7.1.Confidential Information. Each Party acknowledges that by reason of its relationship to the other Party under this Agreement it will have access to and acquire knowledge from, material, data, systems and other information concerning the operation, business, financial affairs, products, customers, trade secrets and intellectual property of the other Party that may not be accessible or known to the general public, including, but not limited to the terms of this Agreement (referred to as “Confidential Information”).
   
7.2.No Disclosure. Each Party agrees to: (i) maintain and preserve the confidentiality of all Confidential Information received from the other, both orally and in writing, including, without limitation, taking such steps to protect and preserve the confidentiality of the Confidential Information as it takes to preserve and protect the confidentiality of its own confidential information; (ii) disclose such Confidential Information only to its own employees and contractors on a “need-to-know” basis, and only to those employees and contractors who have agreed to maintain the confidentiality thereof; and (iii) not disclose such Confidential Information to any third party (other than contractors as set forth in subpart (ii) hereof) without the express written consent of the disclosing Party, provided, however that each Party may disclose the financial terms of this Agreement to its legal and business advisors and to potential investors so long as such third parties agree to maintain the confidentiality of such Confidential Information. Each Party further agrees to use the Confidential Information only for the purpose of performing this Agreement. Whenever requested by a disclosing Party and provided the same is not required for the performance by the receiving Party of its obligations hereunder, a receiving Party shall immediately return to the disclosing Party all manifestations of the Confidential Information or, at the disclosing Party’s option, shall destroy all such Confidential Information as the disclosing Party may designate.

§ Aim of the task
Please state, using the confidentiality clause above, to whom each Party may disclose the financial terms of the Agreement.

§ Material

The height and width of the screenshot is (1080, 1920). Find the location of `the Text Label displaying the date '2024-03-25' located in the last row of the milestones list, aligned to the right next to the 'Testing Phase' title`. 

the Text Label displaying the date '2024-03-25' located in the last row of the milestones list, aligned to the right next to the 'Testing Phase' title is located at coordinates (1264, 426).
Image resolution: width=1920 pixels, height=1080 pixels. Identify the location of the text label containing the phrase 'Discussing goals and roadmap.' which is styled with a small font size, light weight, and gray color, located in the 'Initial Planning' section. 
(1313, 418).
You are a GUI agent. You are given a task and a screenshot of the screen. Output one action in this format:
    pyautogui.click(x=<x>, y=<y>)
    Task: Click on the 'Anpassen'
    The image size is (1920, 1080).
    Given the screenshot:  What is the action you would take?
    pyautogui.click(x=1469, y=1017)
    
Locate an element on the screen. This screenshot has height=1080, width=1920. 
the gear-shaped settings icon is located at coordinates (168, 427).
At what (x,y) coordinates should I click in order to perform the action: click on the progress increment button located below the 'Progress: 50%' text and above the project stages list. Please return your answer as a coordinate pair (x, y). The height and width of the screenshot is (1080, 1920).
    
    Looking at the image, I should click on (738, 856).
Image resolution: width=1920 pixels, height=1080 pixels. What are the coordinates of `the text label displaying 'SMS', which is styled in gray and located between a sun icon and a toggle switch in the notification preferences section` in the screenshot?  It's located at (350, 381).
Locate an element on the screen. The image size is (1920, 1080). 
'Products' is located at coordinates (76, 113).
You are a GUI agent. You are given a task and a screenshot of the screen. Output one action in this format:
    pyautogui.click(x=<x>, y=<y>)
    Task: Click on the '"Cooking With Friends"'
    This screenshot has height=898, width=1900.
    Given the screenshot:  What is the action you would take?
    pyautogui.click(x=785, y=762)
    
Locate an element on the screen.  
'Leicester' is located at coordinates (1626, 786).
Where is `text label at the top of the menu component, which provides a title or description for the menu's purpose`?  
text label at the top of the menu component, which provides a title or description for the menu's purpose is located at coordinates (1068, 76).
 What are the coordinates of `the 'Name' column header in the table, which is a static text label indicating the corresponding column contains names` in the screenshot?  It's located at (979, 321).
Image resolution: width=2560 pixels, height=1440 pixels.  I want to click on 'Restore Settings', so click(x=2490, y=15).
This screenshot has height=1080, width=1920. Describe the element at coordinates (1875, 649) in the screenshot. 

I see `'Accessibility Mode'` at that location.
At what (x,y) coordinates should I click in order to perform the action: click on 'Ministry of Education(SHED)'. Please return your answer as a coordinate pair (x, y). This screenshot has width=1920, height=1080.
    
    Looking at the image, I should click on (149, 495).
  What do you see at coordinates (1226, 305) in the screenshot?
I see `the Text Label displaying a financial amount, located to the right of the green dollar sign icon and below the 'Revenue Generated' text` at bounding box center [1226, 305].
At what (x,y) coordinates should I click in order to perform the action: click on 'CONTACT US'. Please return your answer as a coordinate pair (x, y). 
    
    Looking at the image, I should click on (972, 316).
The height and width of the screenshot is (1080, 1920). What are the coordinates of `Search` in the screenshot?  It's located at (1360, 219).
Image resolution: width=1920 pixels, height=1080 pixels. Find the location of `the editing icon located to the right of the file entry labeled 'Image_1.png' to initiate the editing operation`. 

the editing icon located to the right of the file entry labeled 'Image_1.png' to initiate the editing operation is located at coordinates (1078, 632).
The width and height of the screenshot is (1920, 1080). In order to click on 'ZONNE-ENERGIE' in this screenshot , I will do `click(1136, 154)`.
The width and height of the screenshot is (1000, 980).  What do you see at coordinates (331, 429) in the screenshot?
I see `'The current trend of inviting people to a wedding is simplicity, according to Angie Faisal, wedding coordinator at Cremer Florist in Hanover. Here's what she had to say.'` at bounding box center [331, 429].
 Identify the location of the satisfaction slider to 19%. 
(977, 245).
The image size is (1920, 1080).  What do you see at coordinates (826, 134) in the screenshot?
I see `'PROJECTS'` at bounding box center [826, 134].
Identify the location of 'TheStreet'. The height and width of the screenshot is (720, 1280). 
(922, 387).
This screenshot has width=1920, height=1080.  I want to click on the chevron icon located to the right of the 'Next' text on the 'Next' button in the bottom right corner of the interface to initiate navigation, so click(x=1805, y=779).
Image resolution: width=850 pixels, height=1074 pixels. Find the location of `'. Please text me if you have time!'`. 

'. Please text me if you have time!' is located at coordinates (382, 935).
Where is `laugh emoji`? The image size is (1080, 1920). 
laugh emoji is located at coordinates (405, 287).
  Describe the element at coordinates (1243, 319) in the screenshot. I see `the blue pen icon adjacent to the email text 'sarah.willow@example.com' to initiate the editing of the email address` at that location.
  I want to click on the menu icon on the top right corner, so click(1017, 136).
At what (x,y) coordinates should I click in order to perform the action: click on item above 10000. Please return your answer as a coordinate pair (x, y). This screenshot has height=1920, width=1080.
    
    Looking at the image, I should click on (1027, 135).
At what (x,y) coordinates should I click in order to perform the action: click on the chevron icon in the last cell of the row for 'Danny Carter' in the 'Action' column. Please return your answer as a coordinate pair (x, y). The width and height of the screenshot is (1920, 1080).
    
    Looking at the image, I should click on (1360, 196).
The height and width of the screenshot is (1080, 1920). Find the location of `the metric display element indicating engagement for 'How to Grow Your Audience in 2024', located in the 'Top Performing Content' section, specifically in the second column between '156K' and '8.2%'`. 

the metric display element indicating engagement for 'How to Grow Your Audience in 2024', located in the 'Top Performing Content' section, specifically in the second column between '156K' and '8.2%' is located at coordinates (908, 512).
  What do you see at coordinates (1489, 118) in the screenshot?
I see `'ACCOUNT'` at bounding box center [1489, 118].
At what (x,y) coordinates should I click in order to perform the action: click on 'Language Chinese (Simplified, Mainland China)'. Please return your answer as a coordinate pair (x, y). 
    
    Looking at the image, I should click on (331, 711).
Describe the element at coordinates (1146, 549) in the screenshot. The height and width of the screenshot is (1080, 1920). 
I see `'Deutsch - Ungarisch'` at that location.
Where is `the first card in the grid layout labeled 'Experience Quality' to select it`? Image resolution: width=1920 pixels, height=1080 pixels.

§ Result
Its legal and business advisors and potential investors, so long as they agree to maintain the confidentiality of that information.